Duplicate every line of the rows below with no changes at all.

Word and element locating data
═══
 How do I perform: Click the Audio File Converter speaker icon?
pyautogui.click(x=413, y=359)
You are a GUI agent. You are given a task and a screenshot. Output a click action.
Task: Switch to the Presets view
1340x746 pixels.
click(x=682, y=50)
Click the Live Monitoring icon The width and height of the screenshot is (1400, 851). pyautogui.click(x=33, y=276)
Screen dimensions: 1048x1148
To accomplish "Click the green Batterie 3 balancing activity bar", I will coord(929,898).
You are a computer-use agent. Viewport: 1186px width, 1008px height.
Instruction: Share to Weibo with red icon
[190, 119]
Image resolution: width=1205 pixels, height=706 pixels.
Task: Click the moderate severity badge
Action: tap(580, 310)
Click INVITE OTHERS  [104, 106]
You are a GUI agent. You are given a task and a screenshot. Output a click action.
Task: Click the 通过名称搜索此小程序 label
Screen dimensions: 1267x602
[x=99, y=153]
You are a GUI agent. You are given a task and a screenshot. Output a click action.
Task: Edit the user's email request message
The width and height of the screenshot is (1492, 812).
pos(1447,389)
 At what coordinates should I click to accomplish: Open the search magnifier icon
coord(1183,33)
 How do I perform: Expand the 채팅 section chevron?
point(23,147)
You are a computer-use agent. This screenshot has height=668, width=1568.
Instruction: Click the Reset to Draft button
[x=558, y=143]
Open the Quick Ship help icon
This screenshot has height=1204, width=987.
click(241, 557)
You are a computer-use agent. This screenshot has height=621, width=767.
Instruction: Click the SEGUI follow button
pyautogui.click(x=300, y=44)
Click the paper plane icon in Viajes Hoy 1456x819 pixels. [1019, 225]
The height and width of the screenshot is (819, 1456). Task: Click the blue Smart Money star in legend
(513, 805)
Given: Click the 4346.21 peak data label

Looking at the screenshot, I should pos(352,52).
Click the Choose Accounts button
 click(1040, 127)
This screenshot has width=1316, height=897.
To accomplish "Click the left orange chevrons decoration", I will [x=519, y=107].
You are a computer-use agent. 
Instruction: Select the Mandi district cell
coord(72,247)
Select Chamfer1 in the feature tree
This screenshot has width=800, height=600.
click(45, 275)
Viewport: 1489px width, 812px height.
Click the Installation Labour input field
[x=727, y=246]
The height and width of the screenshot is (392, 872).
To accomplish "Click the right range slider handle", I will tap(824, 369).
═══
### Worked answer:
 How do I perform: Click the Audio File Converter speaker icon?
pyautogui.click(x=413, y=359)
You are a GUI agent. You are given a task and a screenshot. Output a click action.
Task: Switch to the Presets view
1340x746 pixels.
click(x=682, y=50)
Click the Live Monitoring icon The width and height of the screenshot is (1400, 851). pyautogui.click(x=33, y=276)
Screen dimensions: 1048x1148
To accomplish "Click the green Batterie 3 balancing activity bar", I will coord(929,898).
You are a computer-use agent. Viewport: 1186px width, 1008px height.
Instruction: Share to Weibo with red icon
[190, 119]
Image resolution: width=1205 pixels, height=706 pixels.
Task: Click the moderate severity badge
Action: tap(580, 310)
Click INVITE OTHERS  [104, 106]
You are a GUI agent. You are given a task and a screenshot. Output a click action.
Task: Click the 通过名称搜索此小程序 label
Screen dimensions: 1267x602
[x=99, y=153]
You are a GUI agent. You are given a task and a screenshot. Output a click action.
Task: Edit the user's email request message
The width and height of the screenshot is (1492, 812).
pos(1447,389)
 At what coordinates should I click to accomplish: Open the search magnifier icon
coord(1183,33)
 How do I perform: Expand the 채팅 section chevron?
point(23,147)
You are a computer-use agent. This screenshot has height=668, width=1568.
Instruction: Click the Reset to Draft button
[x=558, y=143]
Open the Quick Ship help icon
This screenshot has height=1204, width=987.
click(241, 557)
You are a computer-use agent. This screenshot has height=621, width=767.
Instruction: Click the SEGUI follow button
pyautogui.click(x=300, y=44)
Click the paper plane icon in Viajes Hoy 1456x819 pixels. [1019, 225]
The height and width of the screenshot is (819, 1456). Task: Click the blue Smart Money star in legend
(513, 805)
Given: Click the 4346.21 peak data label

Looking at the screenshot, I should pos(352,52).
Click the Choose Accounts button
 click(1040, 127)
This screenshot has width=1316, height=897.
To accomplish "Click the left orange chevrons decoration", I will [x=519, y=107].
You are a computer-use agent. 
Instruction: Select the Mandi district cell
coord(72,247)
Select Chamfer1 in the feature tree
This screenshot has width=800, height=600.
click(45, 275)
Viewport: 1489px width, 812px height.
Click the Installation Labour input field
[x=727, y=246]
The height and width of the screenshot is (392, 872).
To accomplish "Click the right range slider handle", I will tap(824, 369).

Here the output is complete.